### Exercise details
Records follow. Pull out every line that contains "team".

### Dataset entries
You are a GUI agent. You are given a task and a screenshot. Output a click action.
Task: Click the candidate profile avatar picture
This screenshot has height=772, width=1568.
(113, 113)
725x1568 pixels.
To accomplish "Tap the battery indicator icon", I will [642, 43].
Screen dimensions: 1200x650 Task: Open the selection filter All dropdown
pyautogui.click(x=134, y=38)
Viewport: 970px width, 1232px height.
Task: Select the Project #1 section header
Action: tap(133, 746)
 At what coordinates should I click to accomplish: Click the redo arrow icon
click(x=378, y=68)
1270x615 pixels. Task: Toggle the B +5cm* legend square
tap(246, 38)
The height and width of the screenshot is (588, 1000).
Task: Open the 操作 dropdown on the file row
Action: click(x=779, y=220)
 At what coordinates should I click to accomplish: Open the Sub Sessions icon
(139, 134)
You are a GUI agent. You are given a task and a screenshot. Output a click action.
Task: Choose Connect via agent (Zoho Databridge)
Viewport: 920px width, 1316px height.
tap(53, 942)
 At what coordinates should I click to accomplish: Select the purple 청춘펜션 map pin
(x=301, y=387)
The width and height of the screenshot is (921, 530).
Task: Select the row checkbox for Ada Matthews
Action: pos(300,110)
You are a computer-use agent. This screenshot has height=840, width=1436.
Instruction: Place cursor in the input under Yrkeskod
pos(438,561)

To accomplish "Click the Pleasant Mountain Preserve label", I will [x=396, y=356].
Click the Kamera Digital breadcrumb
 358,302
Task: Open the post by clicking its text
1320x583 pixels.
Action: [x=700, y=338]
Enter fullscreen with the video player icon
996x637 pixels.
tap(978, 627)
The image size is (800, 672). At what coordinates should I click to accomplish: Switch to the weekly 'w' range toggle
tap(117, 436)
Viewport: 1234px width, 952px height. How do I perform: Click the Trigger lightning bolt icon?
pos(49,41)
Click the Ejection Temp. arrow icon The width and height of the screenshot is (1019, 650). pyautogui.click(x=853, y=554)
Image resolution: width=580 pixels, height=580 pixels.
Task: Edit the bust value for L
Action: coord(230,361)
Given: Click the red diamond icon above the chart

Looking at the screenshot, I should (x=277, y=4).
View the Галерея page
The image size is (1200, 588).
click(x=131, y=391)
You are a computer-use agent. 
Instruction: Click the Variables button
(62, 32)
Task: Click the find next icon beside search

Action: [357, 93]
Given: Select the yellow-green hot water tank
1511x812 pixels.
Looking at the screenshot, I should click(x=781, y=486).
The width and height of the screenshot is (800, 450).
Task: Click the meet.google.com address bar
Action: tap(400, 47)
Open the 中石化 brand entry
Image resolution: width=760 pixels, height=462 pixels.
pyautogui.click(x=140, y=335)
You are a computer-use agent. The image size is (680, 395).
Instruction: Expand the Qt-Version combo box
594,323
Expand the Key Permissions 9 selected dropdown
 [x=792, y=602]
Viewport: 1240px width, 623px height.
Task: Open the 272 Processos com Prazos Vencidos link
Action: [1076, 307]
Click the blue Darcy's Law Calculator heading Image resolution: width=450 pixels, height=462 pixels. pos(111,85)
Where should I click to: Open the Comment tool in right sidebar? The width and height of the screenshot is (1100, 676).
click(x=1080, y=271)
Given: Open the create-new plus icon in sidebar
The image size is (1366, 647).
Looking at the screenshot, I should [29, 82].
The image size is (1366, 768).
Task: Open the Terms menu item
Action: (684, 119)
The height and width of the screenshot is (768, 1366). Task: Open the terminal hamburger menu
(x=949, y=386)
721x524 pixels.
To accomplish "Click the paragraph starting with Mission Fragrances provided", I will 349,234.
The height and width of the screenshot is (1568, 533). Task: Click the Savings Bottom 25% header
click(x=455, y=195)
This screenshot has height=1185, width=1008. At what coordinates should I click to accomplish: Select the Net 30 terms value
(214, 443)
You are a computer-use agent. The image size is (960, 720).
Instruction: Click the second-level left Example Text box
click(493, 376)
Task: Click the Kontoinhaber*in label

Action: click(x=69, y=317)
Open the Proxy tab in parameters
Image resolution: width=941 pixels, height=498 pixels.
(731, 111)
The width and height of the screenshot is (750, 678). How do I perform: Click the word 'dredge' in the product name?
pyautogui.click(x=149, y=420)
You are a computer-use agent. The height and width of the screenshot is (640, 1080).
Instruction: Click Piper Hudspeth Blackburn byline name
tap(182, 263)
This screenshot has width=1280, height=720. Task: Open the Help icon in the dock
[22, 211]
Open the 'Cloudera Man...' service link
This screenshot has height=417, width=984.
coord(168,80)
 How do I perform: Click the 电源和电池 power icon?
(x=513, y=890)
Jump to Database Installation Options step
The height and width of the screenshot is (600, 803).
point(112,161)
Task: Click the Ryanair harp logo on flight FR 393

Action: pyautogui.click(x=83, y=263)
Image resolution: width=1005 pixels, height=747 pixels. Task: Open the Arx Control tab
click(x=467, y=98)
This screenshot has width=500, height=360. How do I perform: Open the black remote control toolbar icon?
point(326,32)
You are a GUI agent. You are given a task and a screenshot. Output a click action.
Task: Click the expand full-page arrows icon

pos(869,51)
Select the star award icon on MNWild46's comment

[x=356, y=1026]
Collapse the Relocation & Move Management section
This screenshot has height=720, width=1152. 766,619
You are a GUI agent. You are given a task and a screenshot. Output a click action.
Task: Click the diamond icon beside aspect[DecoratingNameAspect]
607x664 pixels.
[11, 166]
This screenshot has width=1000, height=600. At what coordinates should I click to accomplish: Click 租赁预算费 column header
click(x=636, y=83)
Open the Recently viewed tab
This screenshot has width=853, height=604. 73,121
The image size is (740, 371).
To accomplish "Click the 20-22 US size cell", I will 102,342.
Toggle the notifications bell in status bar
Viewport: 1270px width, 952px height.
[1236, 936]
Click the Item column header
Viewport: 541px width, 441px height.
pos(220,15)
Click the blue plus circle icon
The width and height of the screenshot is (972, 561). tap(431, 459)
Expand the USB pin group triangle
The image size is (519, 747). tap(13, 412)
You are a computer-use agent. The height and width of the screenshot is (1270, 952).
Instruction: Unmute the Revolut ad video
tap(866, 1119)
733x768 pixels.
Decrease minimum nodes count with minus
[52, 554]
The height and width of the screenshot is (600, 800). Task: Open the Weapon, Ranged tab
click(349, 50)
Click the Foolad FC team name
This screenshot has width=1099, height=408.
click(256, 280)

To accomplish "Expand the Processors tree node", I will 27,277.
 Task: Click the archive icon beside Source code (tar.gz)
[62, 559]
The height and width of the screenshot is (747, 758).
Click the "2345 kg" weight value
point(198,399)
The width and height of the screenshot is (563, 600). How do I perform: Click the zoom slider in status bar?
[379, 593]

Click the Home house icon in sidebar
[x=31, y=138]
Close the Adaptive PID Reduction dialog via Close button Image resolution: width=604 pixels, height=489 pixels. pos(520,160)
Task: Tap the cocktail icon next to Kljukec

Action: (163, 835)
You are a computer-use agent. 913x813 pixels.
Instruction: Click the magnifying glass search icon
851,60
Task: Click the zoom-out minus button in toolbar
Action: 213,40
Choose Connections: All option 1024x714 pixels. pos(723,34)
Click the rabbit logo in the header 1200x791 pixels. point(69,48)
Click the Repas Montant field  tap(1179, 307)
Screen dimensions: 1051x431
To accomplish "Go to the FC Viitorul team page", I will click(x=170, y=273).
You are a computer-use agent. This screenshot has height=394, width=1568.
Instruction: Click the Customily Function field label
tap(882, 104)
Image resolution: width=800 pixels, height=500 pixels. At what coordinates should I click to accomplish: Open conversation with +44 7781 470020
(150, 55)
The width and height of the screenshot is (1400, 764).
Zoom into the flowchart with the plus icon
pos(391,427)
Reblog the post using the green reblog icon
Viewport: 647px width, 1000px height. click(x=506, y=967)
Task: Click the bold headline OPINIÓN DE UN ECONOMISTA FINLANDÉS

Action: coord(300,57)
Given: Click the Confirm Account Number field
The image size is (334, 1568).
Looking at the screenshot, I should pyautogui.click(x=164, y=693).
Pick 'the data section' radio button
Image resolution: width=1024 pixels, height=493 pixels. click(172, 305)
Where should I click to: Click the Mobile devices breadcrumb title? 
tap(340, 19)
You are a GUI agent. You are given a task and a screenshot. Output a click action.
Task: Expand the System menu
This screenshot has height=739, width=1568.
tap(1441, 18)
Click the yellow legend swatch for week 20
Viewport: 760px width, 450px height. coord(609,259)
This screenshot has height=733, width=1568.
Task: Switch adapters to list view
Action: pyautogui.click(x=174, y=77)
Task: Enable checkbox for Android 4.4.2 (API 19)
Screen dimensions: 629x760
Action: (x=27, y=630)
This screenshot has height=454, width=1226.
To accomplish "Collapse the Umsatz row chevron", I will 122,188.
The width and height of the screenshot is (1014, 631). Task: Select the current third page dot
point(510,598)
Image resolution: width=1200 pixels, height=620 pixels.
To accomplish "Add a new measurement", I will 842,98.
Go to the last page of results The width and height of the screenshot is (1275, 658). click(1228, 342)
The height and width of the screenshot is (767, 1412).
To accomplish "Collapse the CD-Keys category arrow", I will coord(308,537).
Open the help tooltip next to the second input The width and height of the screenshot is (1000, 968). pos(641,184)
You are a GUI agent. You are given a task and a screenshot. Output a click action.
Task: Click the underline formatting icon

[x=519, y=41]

### Answer space
Click the Foolad FC team name
To accomplish "Go to the FC Viitorul team page", I will click(x=170, y=273).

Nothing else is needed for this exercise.